Robert Cooper. La gramática de la vida.
Quisiera entonces responder brevemente a quiénes escribieron en este hilo. A Dijousmercat (Lussowiski) sé que entiende a profundidad y que es el que ha captado los dilemas de esta situación. Espero que a Violletta, Jmlor, Ezquizofelia, Maganna, Abysso y a los que se me escapen les haya parecido interesante la historia.

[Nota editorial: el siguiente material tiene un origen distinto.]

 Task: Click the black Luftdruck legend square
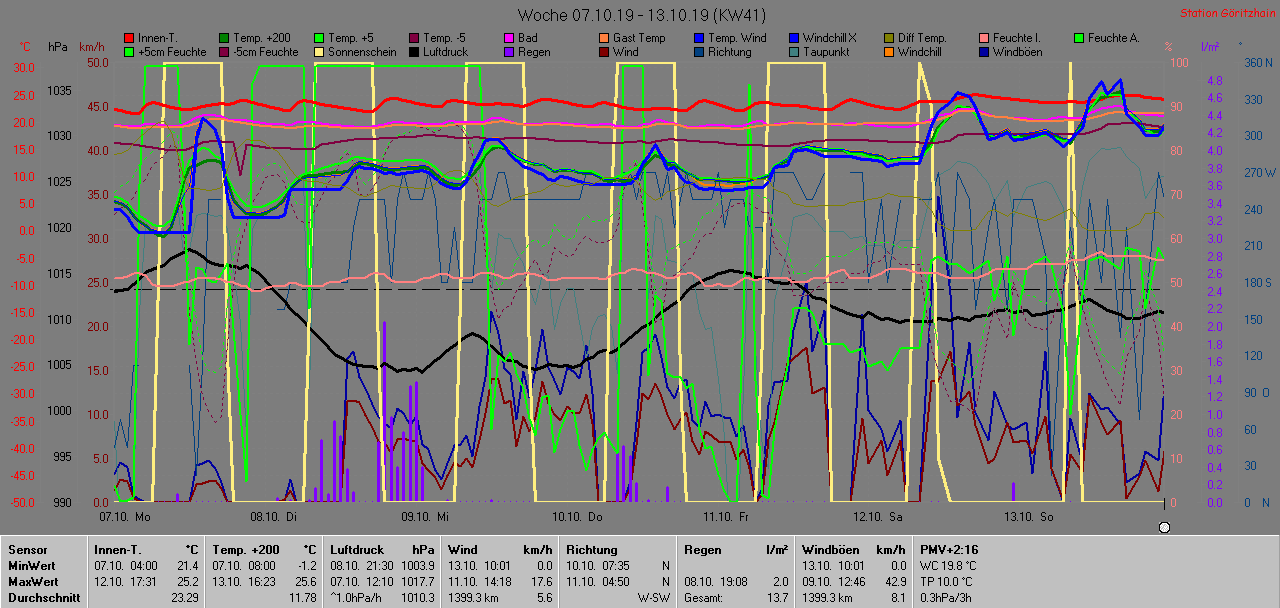point(413,52)
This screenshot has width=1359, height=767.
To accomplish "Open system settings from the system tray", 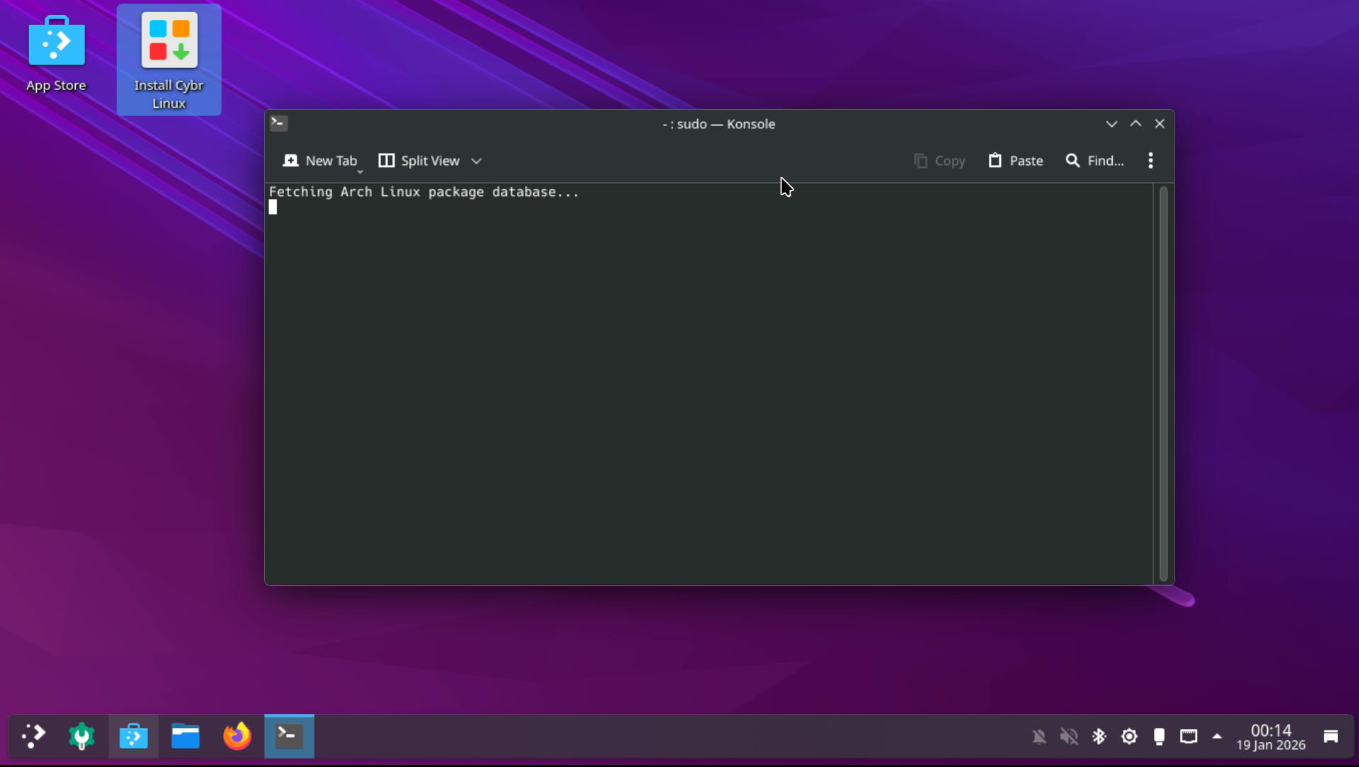I will tap(1129, 736).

A Crypton. Te respeto mucho, aunque la manera como formulo ese respeto es tomarte en serio. Toda relación tiene connotaciones psicoanalíticas, incluyendo la tuya conmigo en este foro. Pero yo no pienso que sea Freud el más adecuado para explicar la relación que se atravesó, que no busqué. Yo conocí a Roxana en 1999, ella en ese momento tenía 17 años. ¿Cómo la veía? No como mi hija, no como mujer que me atrajera, la veía como alumna. Entre 1999 y 2017 median 18 años que se agregan a los 17 que ya tenía cuando era mi alumna en aula. Una mujer de 17 en relación a una mujer de 35 años, por la que atraviesa todo lo que hemos mencionado que le sucedió. Ella acudía esporádicamente en periodos largos. Fue a verme, porque sabía donde me encontraba en la misma preparatoria para preguntarme sobre los egipcios. Posteriormente en 2007 fue a verme porque tenía problemas en una materia en la universidad y me pidió ayuda para exponer la primera guerra mundial. Mas tarde como en 2010 volvió a aparecer para que la contactara para hacer sus prácticas profesionales, era ya una chica de 28 años.
Nunca hubo ninguna intención de vínculo sentimental más allá de el aprecio personal por el que respondía a las ayudas que me fue pidiendo. Crypton ¿Freud?
Yo te diría que el vínculo que comenzó 5 años más tarde en 2015 fue porque ella en ese año a la edad de 33 ya no era sólo como mi alumna, sino que ella era una mujer con todas las de la ley. Mira, si lees bien su relato, yo no estuve haciendo labor de seducción, no la buscaba, no la frecuentaba, no trabajé para que ella consintiera la relación. En ese momento la experimentamos y ella entró en un pánico que fue por su proceso interno, no por mis actos. Y sin embargo regresó dos años después a quedarse conmigo. Yo te diría una vez más, en el marco de nuestra discusión. La vida como la sociedad no se ajusta a cartabones, sino a singularidades que se mueven en marcos estructurales.
Sobre mi eterno troll y acosador. Los que venimos a acá sabemos esa historia. Vieja, remonta a 2012. Las afirmaciones que parte de un sentimiento que es el motor el acoso no se responde con razones, el odio no tiene remedio, la envidia no tiene remedio. Es mejor no alimentar al troll. La mayoría me lo agradecerá.